Many of the items on this list are timeless, they're still valid. Do you fix bugs before writing new code, for example? Or, does your team get distracted with new things before they finish the old things and leave bugs that sit for months or years or forever? Can you make a build in a single step? This was profound back then at least. On the other hand, some of the items on his list are a little bit outdated. Do you use source control? That's still valid. I think practically everybody does. If you don't use source control, I would love to hear why. It's at least assumed that you should be using source control. You make daily builds. Maybe not everybody does this, but it's another one of those things that the bar has been raised.

Nowadays, we tend to talk about, are you doing daily deployments, not daily build? I felt like its time for something new. This is why I have created The Jonathan Test, which are my 12 steps for better soccer delivery. It's a little bit different focus than Joel's, but it also is a little bit more updated, 20 years newer.

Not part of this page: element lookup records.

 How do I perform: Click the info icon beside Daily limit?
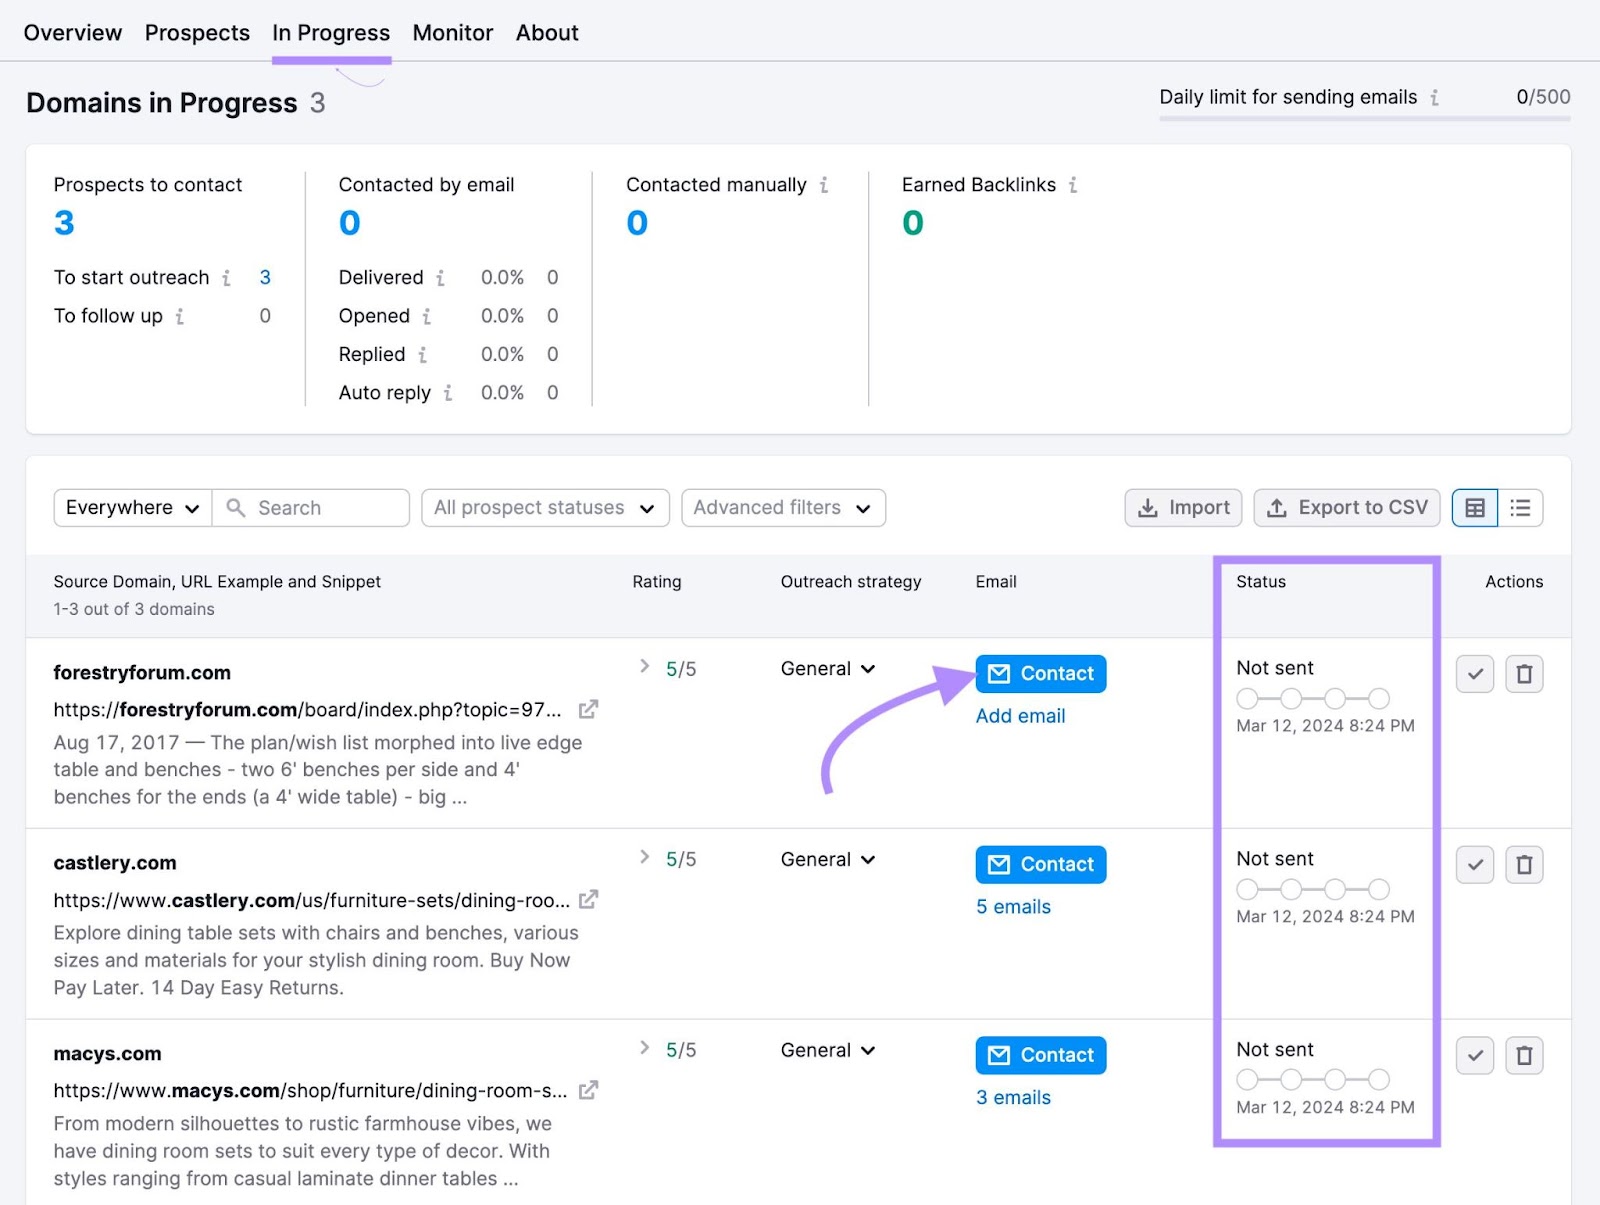pos(1436,97)
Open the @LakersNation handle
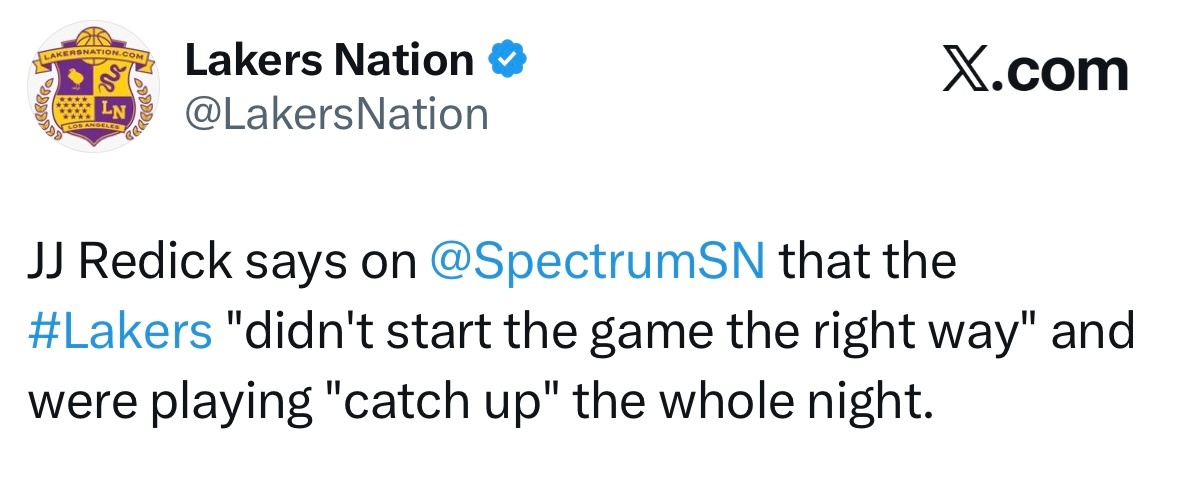 [x=335, y=113]
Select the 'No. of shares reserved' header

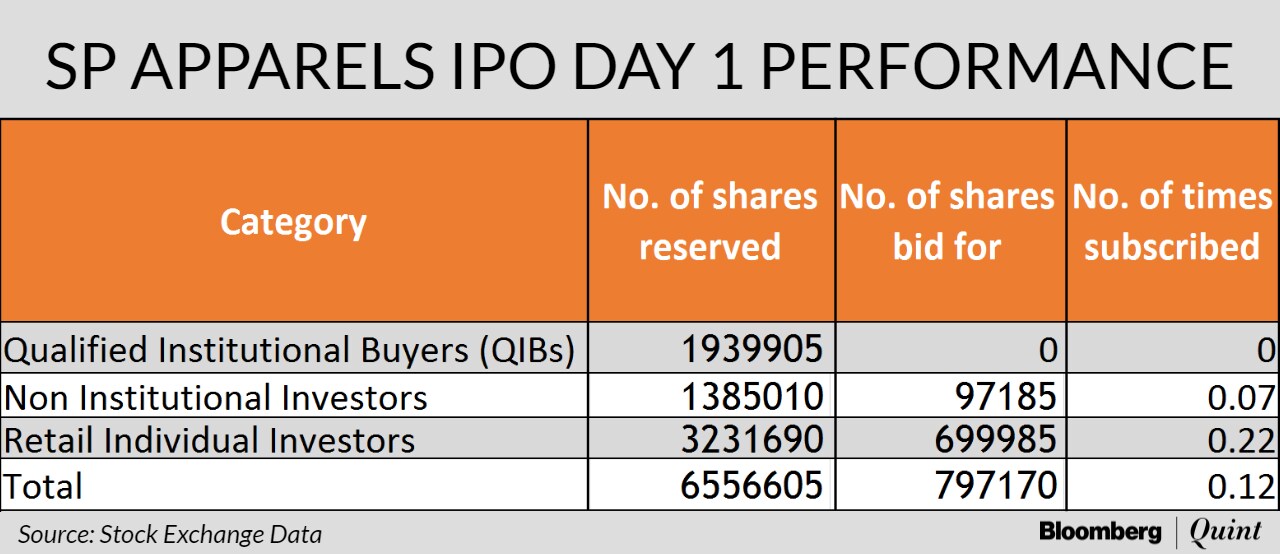coord(710,221)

As I already mentioned, I feel like everybody should be using source control. That's assumed if you're not good with the game. Now, maybe you're not doing one build per day, but it's not exciting if you are. Let's raise the bar on that one. There's a lot of new technology. It's easier to build things faster, more frequently than it was in 2000.

Also, we have some new science. Not a lot. There's not a whole lot of science that's gone into the software development process, but we do have some. We do have some qualitative and quantitative data that we didn't in 2000 about what works and what doesn't. For example, we have evidence now that code review is one of the sure things to reduce defect count reviewing to this code. We didn't know that in 2000, maybe people guessed, but now we have some hard science to back some of that up.

Here's my test. Number one, do Devs merge multiple times per day, also known as continuous integration? This is another thing that scientists proven is beneficial in the sense that companies that do continuous integration outperform those in terms of delivery and revenue versus those that do not.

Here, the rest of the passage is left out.